File -> New -> Java Project
Uncheck Use default location.
Use location /root/MoocHomeworks/HadoopWordCount
Click Finish
Project -> Properties -> Java Build Path
Go to the Libraries tab.
Click the Add External JARs... button.
Adding only the jars referenced in build.sh will resolve syntax errors in Eclipse.
hadoop-core-1.1.2.jar
lib/commons-cli-1.2.jar
However debugging will fail. Instead of picking around for exactly the required libraries, I recommend referencing all of the Hadoop libraries for debugging.
Use the same technique to reference all jars under hadoop-1.1.2/ and hadoop-1.1.2/lib.
You should now see the message Usage: WordCount <in> <out> when trying to debug.

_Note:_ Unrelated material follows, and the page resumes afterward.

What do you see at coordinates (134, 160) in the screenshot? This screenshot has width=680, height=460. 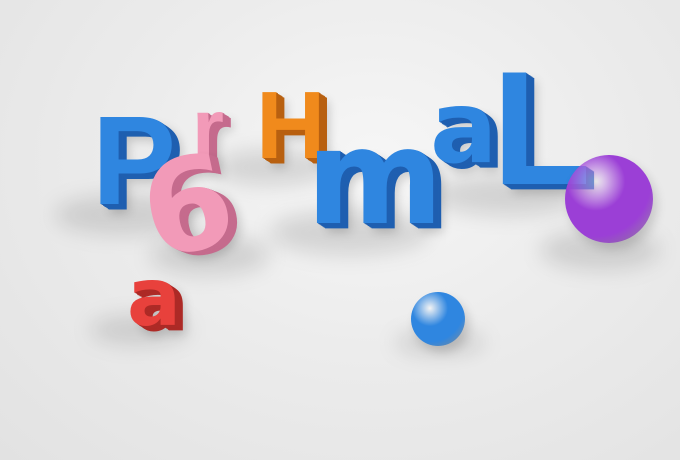 I see `letter-P: P` at bounding box center [134, 160].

Run -> Debug Configurations...
Goto the Arguments tab, Program Arguments text area.
Use value input output.
Click Apply.
You should now see an output directory and be able to set break points.
However, we need to delete this output directory between each debug session to avoid errors.
Running rm -rf output between debug sessions will accomplish this.
You can place this command in an sh file and bind it to various build actions in Eclipse.
-
Put the single
rm -rf outputcommand into aclean-output.sh -
Project -> Properties -> Builders -> New... -> Program -
Location:
/root/MoocHomeworks/HadoopWordCount/clean-output.sh -
Working Directory:
/root/MoocHomeworks/HadoopWordCount
At this point, my knowledge of Eclipse's options starts to break down. The Build Options tab contains additonal options for when to run our clean-output.sh,
but I have been unable to get a configuration that will reliably remove the output folder given simply hitting the Debug button over and over. If you have access to the IntelliJ IDE,
I've been able to use the Before Launch options to get this behavior working reliably.
As it is now, you may have to manually run it in the console between debug sessions or use Project -> Clean... in Eclipse to make sure the clean script is run before debugging.